**Data for this task**
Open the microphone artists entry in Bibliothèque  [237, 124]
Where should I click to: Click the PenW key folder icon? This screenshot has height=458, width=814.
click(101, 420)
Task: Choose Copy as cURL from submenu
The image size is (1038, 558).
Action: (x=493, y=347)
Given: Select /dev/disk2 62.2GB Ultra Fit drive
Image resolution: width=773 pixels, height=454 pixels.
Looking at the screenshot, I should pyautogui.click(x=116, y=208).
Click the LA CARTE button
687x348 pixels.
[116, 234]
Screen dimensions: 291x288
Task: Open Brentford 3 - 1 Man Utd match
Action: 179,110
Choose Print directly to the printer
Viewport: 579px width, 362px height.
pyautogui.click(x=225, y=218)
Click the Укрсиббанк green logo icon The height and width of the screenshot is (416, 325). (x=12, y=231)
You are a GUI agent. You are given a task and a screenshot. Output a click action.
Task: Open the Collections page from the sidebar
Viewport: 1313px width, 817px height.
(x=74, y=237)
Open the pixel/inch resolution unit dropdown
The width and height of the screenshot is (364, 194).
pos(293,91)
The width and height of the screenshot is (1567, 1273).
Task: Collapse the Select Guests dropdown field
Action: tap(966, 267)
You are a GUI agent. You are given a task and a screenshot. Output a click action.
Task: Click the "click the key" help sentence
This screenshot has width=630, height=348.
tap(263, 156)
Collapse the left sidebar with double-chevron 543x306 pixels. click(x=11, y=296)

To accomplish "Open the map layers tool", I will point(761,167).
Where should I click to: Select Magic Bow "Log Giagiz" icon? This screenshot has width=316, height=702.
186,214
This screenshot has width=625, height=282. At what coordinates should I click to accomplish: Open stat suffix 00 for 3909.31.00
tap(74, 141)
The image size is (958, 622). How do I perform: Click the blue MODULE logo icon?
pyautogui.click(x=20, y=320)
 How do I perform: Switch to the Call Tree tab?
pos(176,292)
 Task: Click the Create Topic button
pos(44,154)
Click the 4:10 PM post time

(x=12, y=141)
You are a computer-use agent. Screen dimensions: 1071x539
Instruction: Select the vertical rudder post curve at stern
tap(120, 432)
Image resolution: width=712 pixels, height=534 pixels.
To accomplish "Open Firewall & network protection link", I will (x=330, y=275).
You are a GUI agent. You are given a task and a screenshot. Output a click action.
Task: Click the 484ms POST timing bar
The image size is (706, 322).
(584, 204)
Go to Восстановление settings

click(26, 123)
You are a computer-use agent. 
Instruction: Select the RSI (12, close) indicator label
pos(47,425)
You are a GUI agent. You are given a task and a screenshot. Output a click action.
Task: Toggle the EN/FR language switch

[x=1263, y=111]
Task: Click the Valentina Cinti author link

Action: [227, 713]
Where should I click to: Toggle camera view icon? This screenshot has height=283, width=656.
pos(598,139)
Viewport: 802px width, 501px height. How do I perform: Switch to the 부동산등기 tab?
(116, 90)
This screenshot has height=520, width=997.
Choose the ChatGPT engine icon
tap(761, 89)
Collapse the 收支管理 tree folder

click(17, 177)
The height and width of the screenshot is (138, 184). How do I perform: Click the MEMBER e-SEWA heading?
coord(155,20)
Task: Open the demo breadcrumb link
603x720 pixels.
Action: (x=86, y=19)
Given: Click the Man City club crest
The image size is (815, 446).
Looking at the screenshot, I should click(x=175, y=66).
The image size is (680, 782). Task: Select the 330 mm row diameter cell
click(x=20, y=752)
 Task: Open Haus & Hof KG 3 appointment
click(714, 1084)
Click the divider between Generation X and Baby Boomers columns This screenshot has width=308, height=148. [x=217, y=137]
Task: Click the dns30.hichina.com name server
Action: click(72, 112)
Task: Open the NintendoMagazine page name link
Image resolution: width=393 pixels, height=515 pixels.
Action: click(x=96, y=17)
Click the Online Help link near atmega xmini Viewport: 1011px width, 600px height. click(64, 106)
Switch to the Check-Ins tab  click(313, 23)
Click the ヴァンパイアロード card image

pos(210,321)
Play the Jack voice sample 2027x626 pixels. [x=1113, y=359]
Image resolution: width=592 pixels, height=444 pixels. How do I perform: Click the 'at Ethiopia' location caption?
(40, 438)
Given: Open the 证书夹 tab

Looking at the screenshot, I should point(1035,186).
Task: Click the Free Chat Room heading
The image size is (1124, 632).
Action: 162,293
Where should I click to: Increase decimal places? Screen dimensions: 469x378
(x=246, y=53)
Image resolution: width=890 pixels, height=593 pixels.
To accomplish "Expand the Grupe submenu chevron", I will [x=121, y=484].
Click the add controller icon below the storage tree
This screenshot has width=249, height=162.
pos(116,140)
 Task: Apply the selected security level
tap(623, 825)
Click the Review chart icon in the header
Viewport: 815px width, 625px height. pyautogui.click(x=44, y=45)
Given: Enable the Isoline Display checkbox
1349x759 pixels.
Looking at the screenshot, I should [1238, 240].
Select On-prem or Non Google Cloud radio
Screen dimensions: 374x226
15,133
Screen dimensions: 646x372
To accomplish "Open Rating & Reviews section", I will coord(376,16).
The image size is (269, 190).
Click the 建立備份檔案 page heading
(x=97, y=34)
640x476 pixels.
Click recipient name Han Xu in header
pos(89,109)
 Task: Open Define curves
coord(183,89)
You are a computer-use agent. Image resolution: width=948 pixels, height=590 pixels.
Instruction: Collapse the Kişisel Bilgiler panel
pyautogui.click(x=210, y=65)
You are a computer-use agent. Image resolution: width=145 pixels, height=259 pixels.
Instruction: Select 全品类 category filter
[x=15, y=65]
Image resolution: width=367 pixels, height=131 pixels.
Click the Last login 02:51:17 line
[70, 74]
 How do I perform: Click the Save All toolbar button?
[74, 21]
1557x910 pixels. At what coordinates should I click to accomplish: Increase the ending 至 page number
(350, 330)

**Aim of the exercise**
Rewrite all of the data above, replacing each "GUI agent" with "screen assistant" and leaving everything else unchanged.

**Result of the task**
Open the microphone artists entry in Bibliothèque  [237, 124]
Where should I click to: Click the PenW key folder icon? This screenshot has height=458, width=814.
click(101, 420)
Task: Choose Copy as cURL from submenu
The image size is (1038, 558).
Action: (x=493, y=347)
Given: Select /dev/disk2 62.2GB Ultra Fit drive
Image resolution: width=773 pixels, height=454 pixels.
Looking at the screenshot, I should pyautogui.click(x=116, y=208).
Click the LA CARTE button
687x348 pixels.
[116, 234]
Screen dimensions: 291x288
Task: Open Brentford 3 - 1 Man Utd match
Action: 179,110
Choose Print directly to the printer
Viewport: 579px width, 362px height.
pyautogui.click(x=225, y=218)
Click the Укрсиббанк green logo icon The height and width of the screenshot is (416, 325). (x=12, y=231)
You are a screen assistant. You are given a task and a screenshot. Output a click action.
Task: Open the Collections page from the sidebar
Viewport: 1313px width, 817px height.
(x=74, y=237)
Open the pixel/inch resolution unit dropdown
The width and height of the screenshot is (364, 194).
pos(293,91)
The width and height of the screenshot is (1567, 1273).
Task: Collapse the Select Guests dropdown field
Action: tap(966, 267)
You are a screen assistant. You are given a task and a screenshot. Output a click action.
Task: Click the "click the key" help sentence
This screenshot has width=630, height=348.
tap(263, 156)
Collapse the left sidebar with double-chevron 543x306 pixels. click(x=11, y=296)

To accomplish "Open the map layers tool", I will point(761,167).
Where should I click to: Select Magic Bow "Log Giagiz" icon? This screenshot has width=316, height=702.
186,214
This screenshot has width=625, height=282. At what coordinates should I click to accomplish: Open stat suffix 00 for 3909.31.00
tap(74, 141)
The image size is (958, 622). How do I perform: Click the blue MODULE logo icon?
pyautogui.click(x=20, y=320)
 How do I perform: Switch to the Call Tree tab?
pos(176,292)
 Task: Click the Create Topic button
pos(44,154)
Click the 4:10 PM post time

(x=12, y=141)
You are a computer-use agent. Screen dimensions: 1071x539
Instruction: Select the vertical rudder post curve at stern
tap(120, 432)
Image resolution: width=712 pixels, height=534 pixels.
To accomplish "Open Firewall & network protection link", I will (x=330, y=275).
You are a screen assistant. You are given a task and a screenshot. Output a click action.
Task: Click the 484ms POST timing bar
The image size is (706, 322).
(584, 204)
Go to Восстановление settings

click(26, 123)
You are a computer-use agent. 
Instruction: Select the RSI (12, close) indicator label
pos(47,425)
You are a screen assistant. You are given a task and a screenshot. Output a click action.
Task: Toggle the EN/FR language switch

[x=1263, y=111]
Task: Click the Valentina Cinti author link

Action: [227, 713]
Where should I click to: Toggle camera view icon? This screenshot has height=283, width=656.
pos(598,139)
Viewport: 802px width, 501px height. How do I perform: Switch to the 부동산등기 tab?
(116, 90)
This screenshot has height=520, width=997.
Choose the ChatGPT engine icon
tap(761, 89)
Collapse the 收支管理 tree folder

click(17, 177)
The height and width of the screenshot is (138, 184). How do I perform: Click the MEMBER e-SEWA heading?
coord(155,20)
Task: Open the demo breadcrumb link
603x720 pixels.
Action: (x=86, y=19)
Given: Click the Man City club crest
The image size is (815, 446).
Looking at the screenshot, I should click(x=175, y=66).
The image size is (680, 782). Task: Select the 330 mm row diameter cell
click(x=20, y=752)
 Task: Open Haus & Hof KG 3 appointment
click(714, 1084)
Click the divider between Generation X and Baby Boomers columns This screenshot has width=308, height=148. [x=217, y=137]
Task: Click the dns30.hichina.com name server
Action: click(72, 112)
Task: Open the NintendoMagazine page name link
Image resolution: width=393 pixels, height=515 pixels.
Action: click(x=96, y=17)
Click the Online Help link near atmega xmini Viewport: 1011px width, 600px height. click(64, 106)
Switch to the Check-Ins tab  click(313, 23)
Click the ヴァンパイアロード card image

pos(210,321)
Play the Jack voice sample 2027x626 pixels. [x=1113, y=359]
Image resolution: width=592 pixels, height=444 pixels. How do I perform: Click the 'at Ethiopia' location caption?
(40, 438)
Given: Open the 证书夹 tab

Looking at the screenshot, I should point(1035,186).
Task: Click the Free Chat Room heading
The image size is (1124, 632).
Action: 162,293
Where should I click to: Increase decimal places? Screen dimensions: 469x378
(x=246, y=53)
Image resolution: width=890 pixels, height=593 pixels.
To accomplish "Expand the Grupe submenu chevron", I will [x=121, y=484].
Click the add controller icon below the storage tree
This screenshot has width=249, height=162.
pos(116,140)
 Task: Apply the selected security level
tap(623, 825)
Click the Review chart icon in the header
Viewport: 815px width, 625px height. pyautogui.click(x=44, y=45)
Given: Enable the Isoline Display checkbox
1349x759 pixels.
Looking at the screenshot, I should [1238, 240].
Select On-prem or Non Google Cloud radio
Screen dimensions: 374x226
15,133
Screen dimensions: 646x372
To accomplish "Open Rating & Reviews section", I will coord(376,16).
The image size is (269, 190).
Click the 建立備份檔案 page heading
(x=97, y=34)
640x476 pixels.
Click recipient name Han Xu in header
pos(89,109)
 Task: Open Define curves
coord(183,89)
You are a computer-use agent. Image resolution: width=948 pixels, height=590 pixels.
Instruction: Collapse the Kişisel Bilgiler panel
pyautogui.click(x=210, y=65)
You are a computer-use agent. Image resolution: width=145 pixels, height=259 pixels.
Instruction: Select 全品类 category filter
[x=15, y=65]
Image resolution: width=367 pixels, height=131 pixels.
Click the Last login 02:51:17 line
[70, 74]
 How do I perform: Click the Save All toolbar button?
[74, 21]
1557x910 pixels. At what coordinates should I click to accomplish: Increase the ending 至 page number
(350, 330)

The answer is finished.